Bad as Cloudbleed is, there’s no evidence attackers exploited it before the patch was deployed. But since the vulnerability was triggered more than 1.2m times from 6,500 sites, Cloudflare is taking no chances: the company has tapped an outside company, Veracode, to scour its code.

CEO Matthew Prince pledged the external review as he set out a detailed update after 12 days of investigation. That update includes a synopsis of how the vulnerability was created and who faced the most risk. He said Cloudflare continues to work with Google and others to eliminate all leaked data from memory:

We’ve successfully removed more than 80,000 unique cached pages. That underestimates the total number because we’ve requested search engines purge and re-crawl entire sites in some instances.

Cloudbleed is a serious vulnerability in Cloudflare’s internet infrastructure that Google Project Zero researcher Tavis Ormandy discovered in mid-February. It turned out that a single character in Cloudflare’s code caused the problem. In its initial blog post on the matter, Cloudflare said the issue stemmed from its decision to use a new HTML parser called cf-html.

Defining the trigger

In his update, Prince said Cloudbleed was triggered when a page with two characteristics was requested through Cloudflare’s network. The two characteristics were:

  1. The HTML on the page needed to be broken in a specific way; and
  2. A particular set of Cloudflare features needed to be turned on for the page in question.

He said:

When a page for a particular customer is being parsed it is stored in memory on one of the servers that is a part of our infrastructure. Contents of the other customers’ requests are also in adjacent portions of memory on Cloudflare’s servers. The bug caused the parser, when it encountered unterminated attribute at the end of a page, to not stop when it reached the end of the portion of memory for the particular page being parsed. Instead, the parser continued to read from adjacent memory, which contained data from other customers’ requests.

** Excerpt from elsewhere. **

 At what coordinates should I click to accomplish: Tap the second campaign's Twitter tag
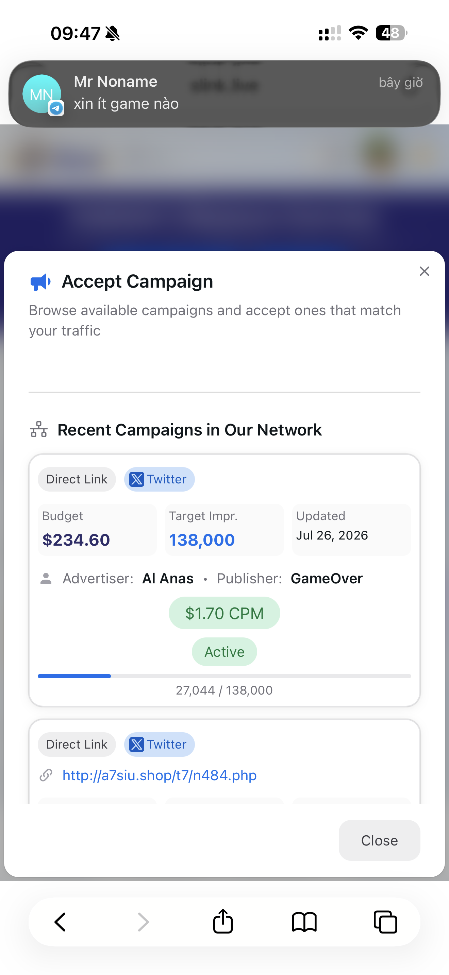point(159,744)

How Cloudflare customers can protect themselves

In a previous article on Cloudbleed, Naked Security offered tips Cloudflare customers can use to protect themselves from future exploits. The guidance was provided by Ryan Lackey, a well-known industry professional and former Cloudflare employee. He suggested the following:

  • Change passwords. Doing so will improve security from both this potential compromise and many other, far more likely security issues.
  • Use this incident to improve response plans. The situation presents a prime opportunity for users to put their incident handling process  to the test. Lackey suggests companies and individuals  discuss the specific impact to their application and what response makes the most sense.
  • Invalidate authentication credentials for mobile applications and other machine-to-machine communications such as IoT devices. This forces users to re-enroll apps and devices if they used Cloudflare as an infrastructure provider. It may not be as effective as having everyone change their passwords, Lackey wrote, but it’s still a useful exercise.
  • Review what this means from a compliance perspective. Lackey said that if an application or website is on Cloudflare and is subject to industry or national regulation, Cloudbleed may count as a reportable incident. “Your security and compliance teams should evaluate. Obviously, full compliance with applicable regulations is an essential part of security,” he said.